The Greatest Show on Earth (1952)

Charlton Heston and James Stewart in the infamous (and rightly so) The Greatest Show on Earth

Director: Cecil B De Mille

Cast: Betty Hutton (Holly), Cornel Wilde (The Great Sebastian), Charlton Heston (Brad Braden), James Stewart (Buttons), Dorothy Lamour (Phyllis), Gloria Grahame (Angel), Henry Wilcoxon (Agent Gregory), Lawrence Tierney (Henderson), Lyle Bettiger (Klaus)

When Crash was named Best Picture, did The Greatest Show on Earth do a backflip of celebration? Finally, when the topic “What is the worst Best Picture winner of all time?” came up, the answer would no longer immediately be “Well The Greatest Show on Earth of course”. Now, there could be an actual debate. Hard to believe but this film was the biggest hit of 1952. Its reputation has been shredded since: it’s proof that winning Best Picture can destroy a film’s reputation as much as it can raise it. Greatest Show is, of course, a pretty bad film. But it’s not catastrophically atrocious. It’s merely pretty bloody awful.

Anyway, it’s all set in a Ringwood circus. Manager Brad Braden (Charlton Heston) is so in love with the circus, he has “sawdust in his blood” (drink every time some variation of this phrase comes up, and you’ll be pissed by the hour mark – which might be the best way to watch the rest).

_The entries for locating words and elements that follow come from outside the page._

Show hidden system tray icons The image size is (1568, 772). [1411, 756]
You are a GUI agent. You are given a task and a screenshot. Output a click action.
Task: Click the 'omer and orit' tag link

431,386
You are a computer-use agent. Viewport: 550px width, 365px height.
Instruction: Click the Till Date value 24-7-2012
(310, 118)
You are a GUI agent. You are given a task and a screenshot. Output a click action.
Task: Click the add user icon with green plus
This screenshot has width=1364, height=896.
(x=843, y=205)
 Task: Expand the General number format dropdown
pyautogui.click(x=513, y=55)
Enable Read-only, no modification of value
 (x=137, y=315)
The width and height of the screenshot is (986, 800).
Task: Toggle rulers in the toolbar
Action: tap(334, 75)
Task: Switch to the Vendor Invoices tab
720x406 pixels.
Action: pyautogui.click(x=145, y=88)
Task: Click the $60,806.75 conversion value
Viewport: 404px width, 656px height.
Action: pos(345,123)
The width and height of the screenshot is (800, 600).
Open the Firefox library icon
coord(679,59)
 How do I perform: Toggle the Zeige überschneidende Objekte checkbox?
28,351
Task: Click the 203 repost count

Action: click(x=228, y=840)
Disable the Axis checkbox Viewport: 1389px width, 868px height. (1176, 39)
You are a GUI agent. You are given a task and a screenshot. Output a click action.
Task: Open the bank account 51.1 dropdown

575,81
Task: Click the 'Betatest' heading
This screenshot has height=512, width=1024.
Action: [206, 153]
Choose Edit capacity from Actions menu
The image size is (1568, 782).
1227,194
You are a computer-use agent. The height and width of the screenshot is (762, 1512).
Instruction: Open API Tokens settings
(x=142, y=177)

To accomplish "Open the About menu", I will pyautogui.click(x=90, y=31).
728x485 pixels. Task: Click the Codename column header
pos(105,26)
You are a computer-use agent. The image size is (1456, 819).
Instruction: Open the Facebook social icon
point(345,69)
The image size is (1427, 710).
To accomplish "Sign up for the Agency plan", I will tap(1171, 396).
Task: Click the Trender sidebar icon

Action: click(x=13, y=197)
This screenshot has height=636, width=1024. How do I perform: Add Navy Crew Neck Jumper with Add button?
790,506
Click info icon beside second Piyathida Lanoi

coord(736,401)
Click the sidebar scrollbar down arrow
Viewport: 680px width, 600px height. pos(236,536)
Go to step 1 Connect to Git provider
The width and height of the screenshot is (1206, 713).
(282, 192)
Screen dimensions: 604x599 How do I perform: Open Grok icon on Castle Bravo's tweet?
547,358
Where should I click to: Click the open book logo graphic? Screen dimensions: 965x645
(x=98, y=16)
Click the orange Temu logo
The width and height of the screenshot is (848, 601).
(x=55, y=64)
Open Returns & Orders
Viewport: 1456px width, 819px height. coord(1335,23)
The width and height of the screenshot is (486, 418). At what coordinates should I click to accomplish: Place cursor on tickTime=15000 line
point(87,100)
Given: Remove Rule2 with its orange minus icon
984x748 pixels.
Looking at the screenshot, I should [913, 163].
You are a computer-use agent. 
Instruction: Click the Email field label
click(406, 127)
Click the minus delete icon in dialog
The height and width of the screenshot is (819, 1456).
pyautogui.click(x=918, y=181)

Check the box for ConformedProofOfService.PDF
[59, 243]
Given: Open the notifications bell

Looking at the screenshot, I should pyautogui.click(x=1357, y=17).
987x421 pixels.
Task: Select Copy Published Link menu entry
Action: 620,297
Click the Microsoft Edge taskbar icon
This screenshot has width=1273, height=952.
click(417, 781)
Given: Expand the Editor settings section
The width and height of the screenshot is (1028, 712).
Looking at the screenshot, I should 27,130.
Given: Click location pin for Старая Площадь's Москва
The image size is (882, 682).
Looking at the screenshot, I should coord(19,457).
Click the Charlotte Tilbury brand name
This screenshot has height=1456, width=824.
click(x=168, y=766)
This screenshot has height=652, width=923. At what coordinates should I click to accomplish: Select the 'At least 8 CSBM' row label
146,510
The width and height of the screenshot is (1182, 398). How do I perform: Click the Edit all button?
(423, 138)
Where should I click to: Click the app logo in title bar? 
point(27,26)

To bring in the crowds he hires famed acrobat The Great Sebastian (Cornel Wilde) – which means shunting previous acrobat star (and Brad’s girlfriend) Holly (Betty Hutton) to support act. It’s a rivalry – but wouldn’t you know it, sparks fly and a love triangle forms. In fact, it quickly becomes a love pentagon as elephant artiste Angel (Gloria Grahame) has past with Sebastian, is in love with Brad (who’s interested) and is fending off the interests of fellow elephant artiste Klaus (Lyle Bettiger). Oh, and James Stewart plays a clown who never removes his make-up because he is actually a doctor in hiding for euthanising his wife (“He killed the thing he loved!” a newspaper headline screams).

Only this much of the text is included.